The early adopters are likely to be lawyers or clients who regularly deal with key word searching (RF: suggesting serial litigants I think).

Tools that are better at ‘understanding’ data are in the ECA bucket… how do these emerging technologies affect the process, especially if clients bring the tools in-house? To start, who should operate the tools? It depends on organizational structure. It can be IT, Legal, Info Security, other corporate departments. Depends also on budget. Companies must make conscious and considered decisions about the process. Legal is the ultimate stake holder and should drive the process. Purchasing is beginning to fall into the model of enterprise software acquisition. As for running the software, this is still an emerging area because the processes are still evolving. This too requires work, for example, defining workflows.
There are risks in moving away from lawyers supervising the process. First, you can lose attorney-client privilege. And second, without lawyer supervision, problems in data collection or custodian selection are more likely.

[End session notes]

[Begin comments]

Unfortunately, I had to leave at the half-way mark. What struck me most about this discussion is how much education is required. Already 20 years ago, it was obvious that upfront investment and planning in assessing discovery materials was a good decision. That is, it always makes sense to invest and plan. Sometimes cases do settle and it feels like you’ve over-invested. But that confuses decisions and outcomes. Frankly, I just don’t understand the reluctance to invest. Perhaps if lawyers thought more carefully about the full life-cycle cost of litigation and kept historic data (imagine that!), they would understand.

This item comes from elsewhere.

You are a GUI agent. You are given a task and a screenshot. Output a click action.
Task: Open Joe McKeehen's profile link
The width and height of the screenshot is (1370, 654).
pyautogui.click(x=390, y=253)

Further, it was also obvious two decades ago with the earliest full-text databases, built form scanning and OCR’ing documents, that iterative search was an absolute necessity. By 1992, there was a decent selection of conceptual and Boolean search tools. Tool selection did not matter – iterative search and analysis was critical and obviously necessary to anyone who gave the matter any thought.

I find it distressing that there is still a need to discuss this. This is not a knock on the panel, which, unfortunately appears to be a necessary discussion. It does not speak well, however, of lawyers and the legal profession that two decades is not enough time to ‘get it.’